For institutional funds the above two concerns present less of a challenge than they do for the typical retail quant trader. Funds have access to expensive, long-history datasets for a wide variety of instruments. It is possible for these funds to make up their allocations to various asset classes using derivatives such as futures or swaps. Hence they are better positioned to historically evaluate allocation strategies.
Retail traders often do not possess this luxury. More modest account sizes mean the budget for datasets is much smaller. In addition the margin requirements and transaction costs required to trade derivative instruments are usually prohibitive for the retail trader looking to implement long-term TAA strategies.
Low-Cost ETFs to the Rescue?
This is where low-cost Exchange Traded Funds (ETFs) come in. They have effectively 'democratised' the availability of large scale asset allocation to the retail trader with much lower overall costs. The small total expense ratios, large assets under management (AUM) and extensive liquidity make systematic TAA strategies a viable proposition for retail quant traders.
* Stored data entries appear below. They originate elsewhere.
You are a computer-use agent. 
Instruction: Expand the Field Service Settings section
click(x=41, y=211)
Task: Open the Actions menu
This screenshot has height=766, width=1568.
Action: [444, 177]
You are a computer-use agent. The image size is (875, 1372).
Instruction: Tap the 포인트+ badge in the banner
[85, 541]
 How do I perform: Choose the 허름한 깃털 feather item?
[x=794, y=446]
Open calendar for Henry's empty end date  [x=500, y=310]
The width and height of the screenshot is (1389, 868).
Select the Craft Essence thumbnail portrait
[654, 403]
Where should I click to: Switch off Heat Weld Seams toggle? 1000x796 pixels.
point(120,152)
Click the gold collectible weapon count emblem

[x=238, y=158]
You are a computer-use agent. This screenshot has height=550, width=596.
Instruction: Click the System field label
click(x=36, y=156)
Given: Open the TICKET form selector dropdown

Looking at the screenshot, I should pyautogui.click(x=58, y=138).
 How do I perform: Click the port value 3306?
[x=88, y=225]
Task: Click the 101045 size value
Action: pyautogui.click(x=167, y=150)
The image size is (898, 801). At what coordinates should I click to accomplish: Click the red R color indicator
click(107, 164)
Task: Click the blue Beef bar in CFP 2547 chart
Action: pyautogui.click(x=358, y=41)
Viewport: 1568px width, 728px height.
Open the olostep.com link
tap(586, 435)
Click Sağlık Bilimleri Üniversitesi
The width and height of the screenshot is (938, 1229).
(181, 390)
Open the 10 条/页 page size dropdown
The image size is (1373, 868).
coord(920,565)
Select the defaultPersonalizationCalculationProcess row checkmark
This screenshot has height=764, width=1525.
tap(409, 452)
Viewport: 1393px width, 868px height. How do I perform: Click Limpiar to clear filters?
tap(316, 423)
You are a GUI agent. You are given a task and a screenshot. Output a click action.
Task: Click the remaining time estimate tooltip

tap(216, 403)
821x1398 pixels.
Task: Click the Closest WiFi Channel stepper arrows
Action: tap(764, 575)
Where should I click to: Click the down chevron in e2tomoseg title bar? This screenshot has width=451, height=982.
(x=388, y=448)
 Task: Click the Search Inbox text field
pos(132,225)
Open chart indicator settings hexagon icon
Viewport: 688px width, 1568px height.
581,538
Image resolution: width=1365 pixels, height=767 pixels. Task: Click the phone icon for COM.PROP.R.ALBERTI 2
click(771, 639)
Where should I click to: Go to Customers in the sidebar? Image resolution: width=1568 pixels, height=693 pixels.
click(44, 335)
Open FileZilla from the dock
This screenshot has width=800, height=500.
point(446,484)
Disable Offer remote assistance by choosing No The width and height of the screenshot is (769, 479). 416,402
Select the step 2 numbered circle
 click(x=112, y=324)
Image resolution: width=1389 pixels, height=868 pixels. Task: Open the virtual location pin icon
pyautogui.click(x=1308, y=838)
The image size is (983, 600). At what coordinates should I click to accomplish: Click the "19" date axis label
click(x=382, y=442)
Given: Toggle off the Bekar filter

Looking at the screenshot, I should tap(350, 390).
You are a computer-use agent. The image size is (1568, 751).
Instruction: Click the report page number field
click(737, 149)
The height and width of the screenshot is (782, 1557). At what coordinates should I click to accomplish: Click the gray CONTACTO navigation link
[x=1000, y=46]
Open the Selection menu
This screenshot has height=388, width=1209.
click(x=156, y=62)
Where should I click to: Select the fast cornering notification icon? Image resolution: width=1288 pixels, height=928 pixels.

The disadvatange of this approach is that ETFs for some of the desired asset classes only possess a recent inception date, typically post 2000, with many post 2007/2008. This limits the ability to backtest TAA strategies with a realistic impementation further into the past.
If retail traders desire more realistic backtests over longer timeframes it is necessary to augment the ETF pricing data with 'synthetic' simulated data. This comes with its own set of problems.
In order to extend TAA backtests beyond the inception date of the implementation ETFs it is necessary to utilise 'synthetic' or 'proxy' data.
Since many ETFs used for TAA often track market indices one approach to the problem is to simply prepend the market index returns values to the ETF returns prior to the ETF inception dates and apply a proxy for expense ratios.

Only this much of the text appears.